[Data on locating visible targets]
━━━━
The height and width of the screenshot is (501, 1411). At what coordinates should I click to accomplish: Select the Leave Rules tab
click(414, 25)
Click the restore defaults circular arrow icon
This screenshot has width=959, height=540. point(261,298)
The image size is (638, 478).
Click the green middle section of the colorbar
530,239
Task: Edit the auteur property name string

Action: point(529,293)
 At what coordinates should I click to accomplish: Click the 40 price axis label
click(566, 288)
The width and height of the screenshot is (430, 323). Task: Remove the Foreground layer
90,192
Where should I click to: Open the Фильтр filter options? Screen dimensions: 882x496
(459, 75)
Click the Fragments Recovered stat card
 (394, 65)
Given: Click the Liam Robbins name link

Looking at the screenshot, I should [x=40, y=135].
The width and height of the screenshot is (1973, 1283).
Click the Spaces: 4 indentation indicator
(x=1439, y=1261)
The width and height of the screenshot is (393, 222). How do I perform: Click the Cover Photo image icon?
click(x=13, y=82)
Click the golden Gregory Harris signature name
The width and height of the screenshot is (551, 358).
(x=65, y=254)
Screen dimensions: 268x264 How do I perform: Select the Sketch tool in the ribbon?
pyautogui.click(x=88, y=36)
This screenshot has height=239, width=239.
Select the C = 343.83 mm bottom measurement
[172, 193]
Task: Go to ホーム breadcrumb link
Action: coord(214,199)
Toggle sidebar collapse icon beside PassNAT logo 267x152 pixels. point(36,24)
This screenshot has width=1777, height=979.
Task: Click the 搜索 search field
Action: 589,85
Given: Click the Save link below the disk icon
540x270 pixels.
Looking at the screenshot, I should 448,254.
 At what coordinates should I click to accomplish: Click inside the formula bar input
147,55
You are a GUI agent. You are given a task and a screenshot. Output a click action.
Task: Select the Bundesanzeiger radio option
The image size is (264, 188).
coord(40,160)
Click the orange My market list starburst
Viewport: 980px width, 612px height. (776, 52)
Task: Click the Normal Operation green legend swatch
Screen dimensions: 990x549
━━━━
[Your instructions]
Pick out each line above that contains the word "Select" with matching capitalization, and copy every one of them.

[Reply to the task]
The height and width of the screenshot is (501, 1411). At what coordinates should I click to accomplish: Select the Leave Rules tab
Screen dimensions: 268x264 How do I perform: Select the Sketch tool in the ribbon?
Select the C = 343.83 mm bottom measurement
Task: Select the Bundesanzeiger radio option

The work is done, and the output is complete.